*Document segment*:
— begin —

Don't trust yourself to merely words!
If you're excited, give a sign!
 

Kylabelle

unaccounted for
Kind Benefactor
Super Member
Registered
Joined
Jan 3, 2013
Messages
26,200
Reaction score
4,015
:roll:

Good one, but you know, you really telegraphed the answer.
 

CassandraW

Banned
Flounced
Kind Benefactor
Joined
Feb 18, 2012
Messages
24,012
Reaction score
6,476
Location
.
2.
My tawny skin, my slender belt
and darkly sweet aroma
invite anticipation while
unmatched my pleasures be

yet only is my essence felt
as meditative coma
when I'm destroyed - a dusty pile,
blue haze of memory

*

scoping out the pretty people
in sundry dark and smoky bars
remember when you read their signals
cigars are sometimes just cigars
 

Demeter

Dreaming North. Remembering Maine
Super Member
Registered
Joined
Jul 27, 2015
Messages
206
Reaction score
20
Location
Bronxville NY
I guessed poetinahat's first one but I kept tripping over that belt in the second one. Easier to write than solve them. I love Kylabelle's and Cassandra's answers as poems. Want more?
 
Last edited:

Kylabelle

unaccounted for
Kind Benefactor
Super Member
Registered
Joined
Jan 3, 2013
Messages
26,200
Reaction score
4,015
Of course! Thanks for starting this up (again) Demeter....
 

Demeter

Dreaming North. Remembering Maine
Super Member
Registered
Joined
Jul 27, 2015
Messages
206
Reaction score
20
Location
Bronxville NY
Two more:



They are old companions,
opposites in every way.
He is made of sturdier stuff
though subject to the ills of age.
She is versatile, impressionable,
sensitive to temperature,
reduced by heat to dissolution
in cold a golden girl.

— end —

*Set problem*: Rewrite the paragraph of the forum thread that begins "I guessed poetinahat's first one" in fewer words, keeping its main facts. The data that comes next isn't needed for this work.

*Data excerpt*:
— begin —

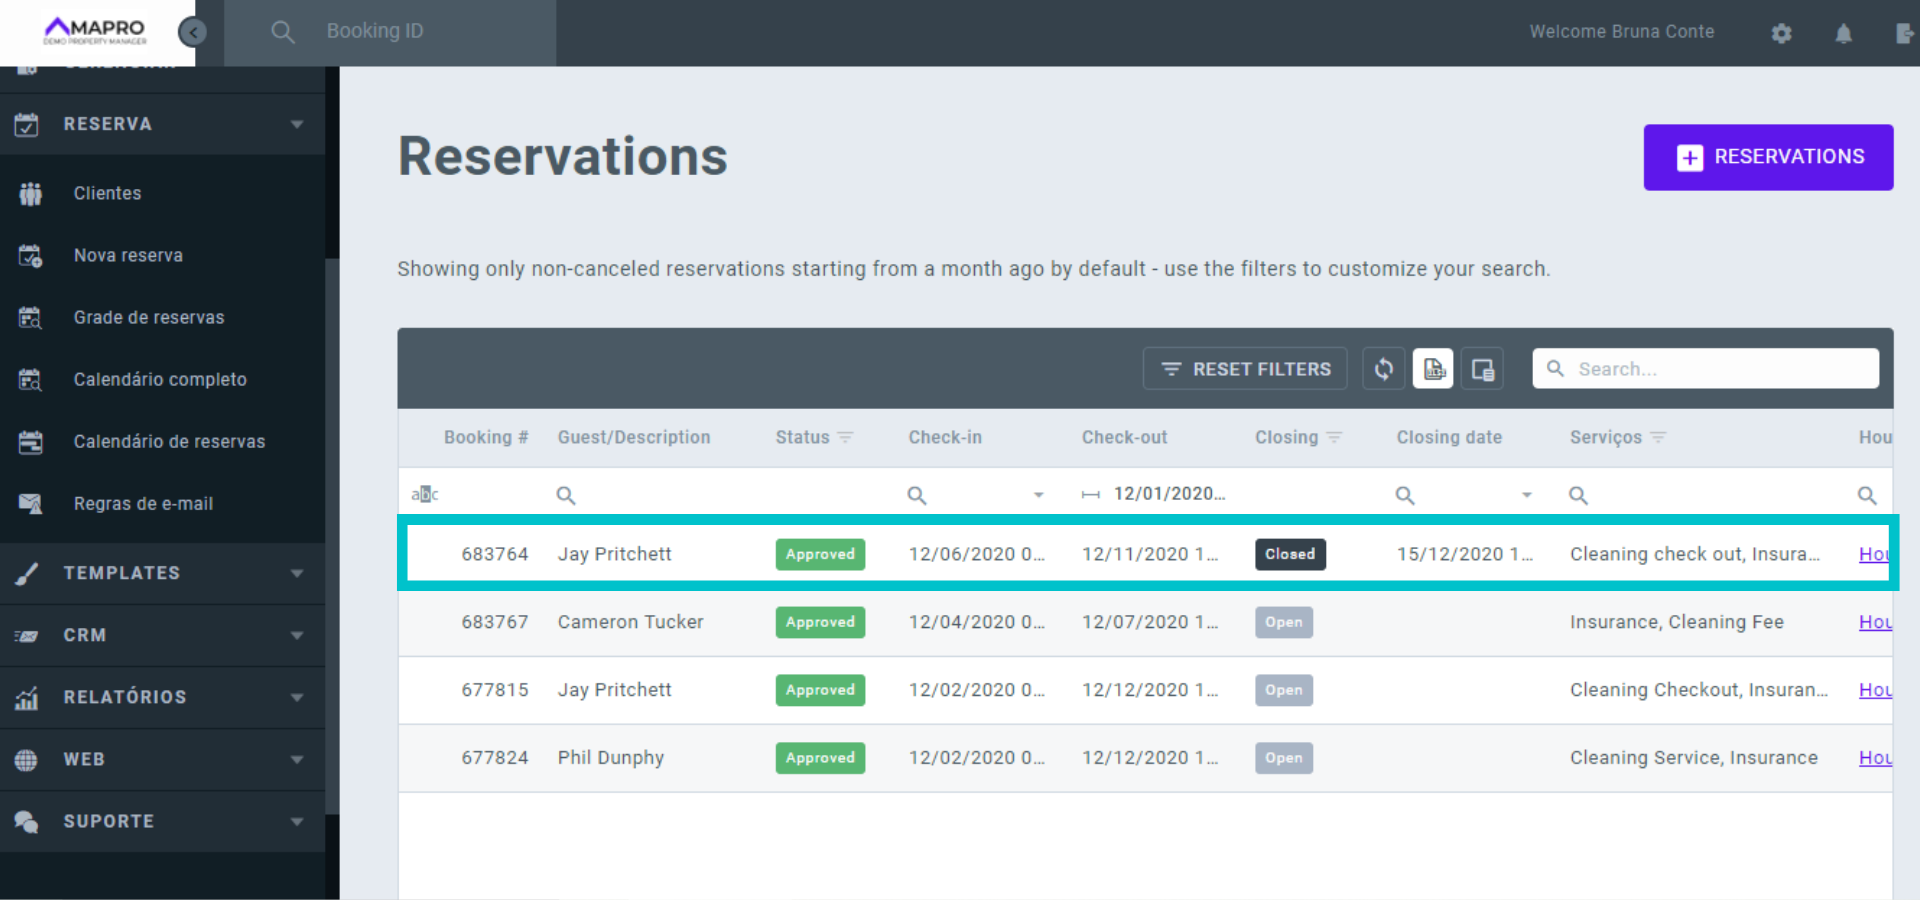Click the logout icon in top bar
This screenshot has height=900, width=1920.
tap(1904, 33)
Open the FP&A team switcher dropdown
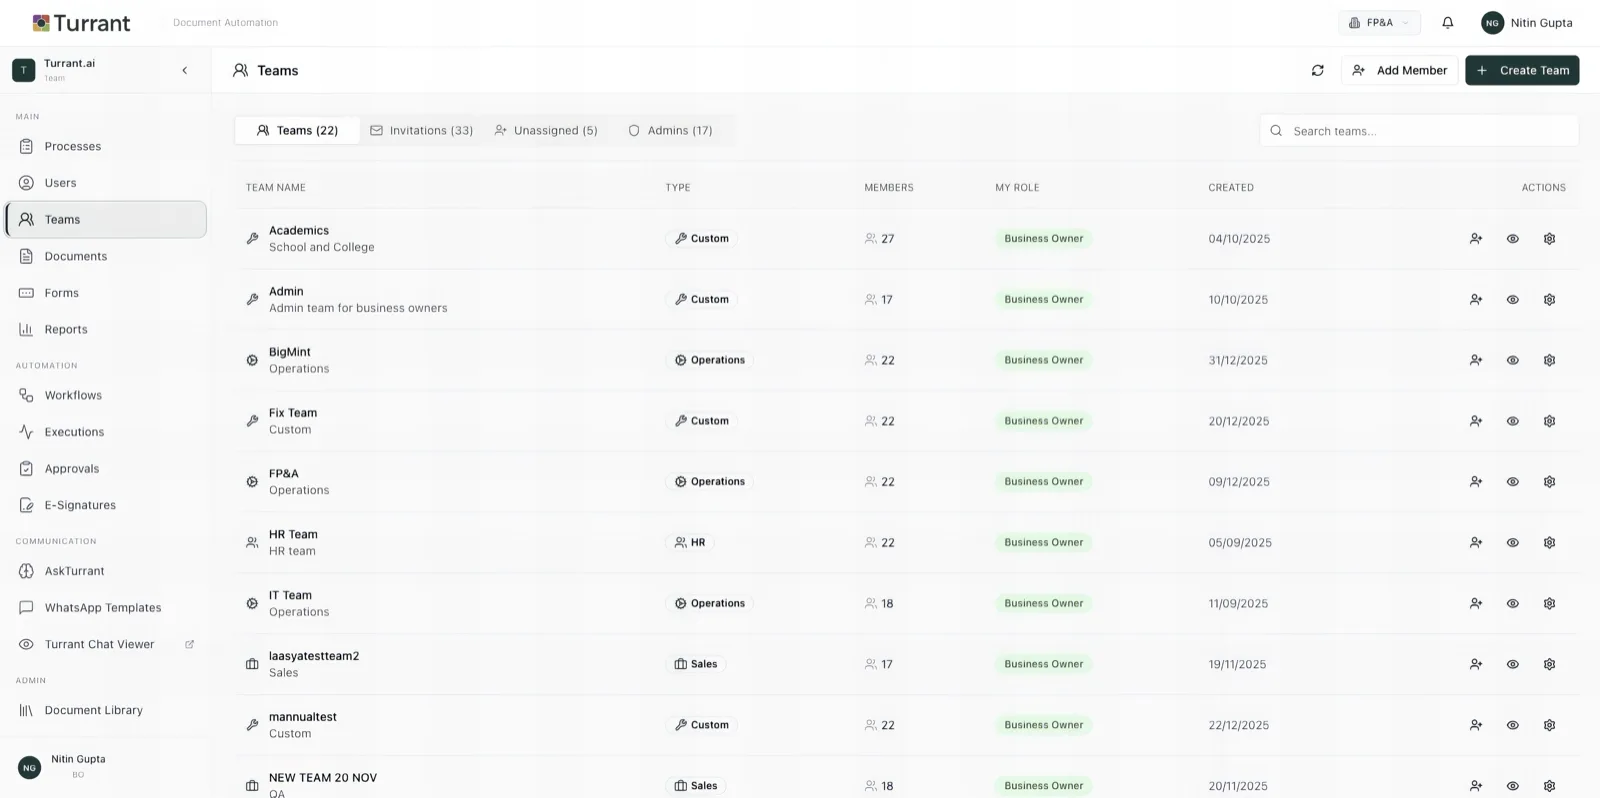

— end —

*Solution for this task*: I solved poetinahat's first riddle but got stuck on the belt in the second; writing them is easier than solving them. Kylabelle's and Cassandra's answers work well as poems. Want more?